- _BRIEF_: Repeat the listing from the line containing "The image size" up to and including the line containing "pyautogui.click(x=366, y=276)", leaving out the pictures.

- _MATERIALS PROVIDED_:
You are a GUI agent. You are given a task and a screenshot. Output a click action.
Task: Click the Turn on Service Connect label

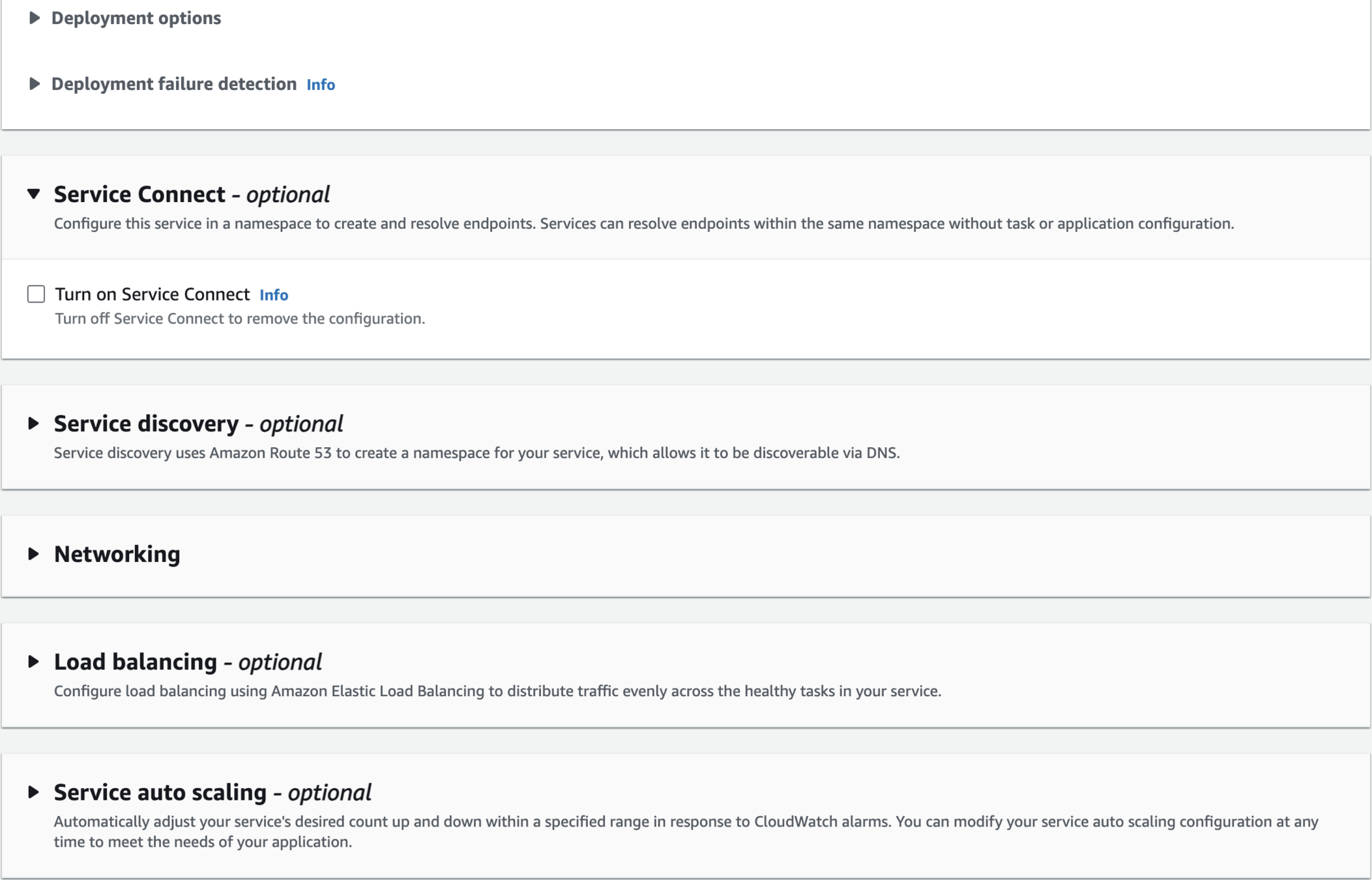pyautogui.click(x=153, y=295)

...

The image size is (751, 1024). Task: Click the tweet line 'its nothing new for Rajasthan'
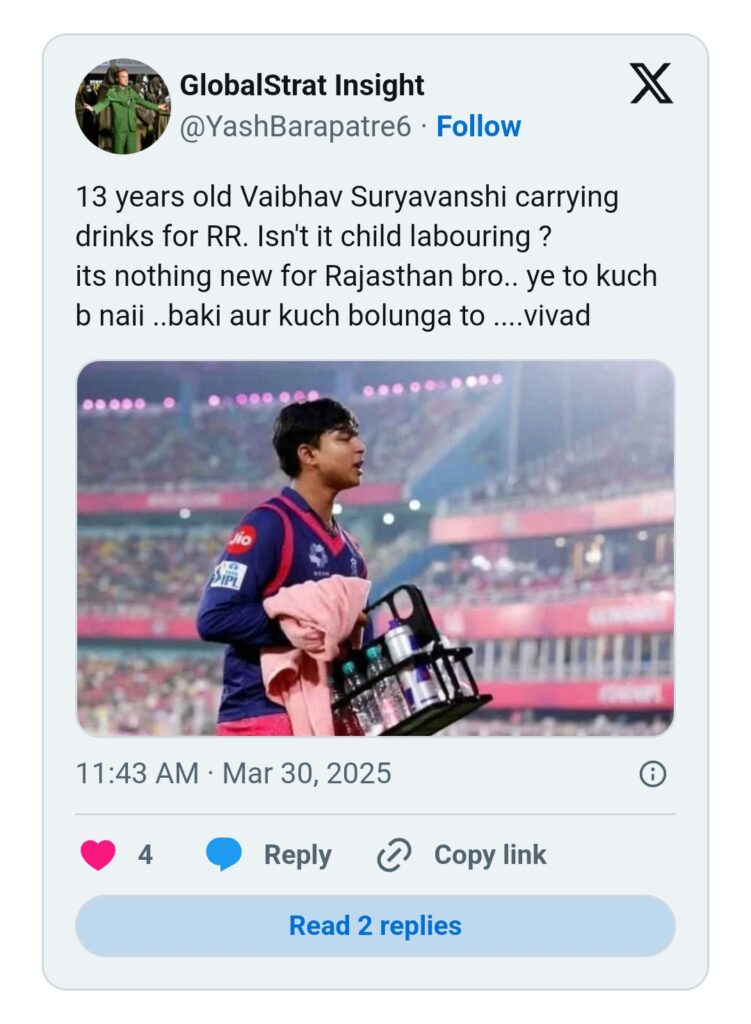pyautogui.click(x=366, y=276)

- _RESPONSE TO THE EXERCISE_:
The image size is (751, 1024). Task: Click the tweet line 'its nothing new for Rajasthan'
pyautogui.click(x=366, y=276)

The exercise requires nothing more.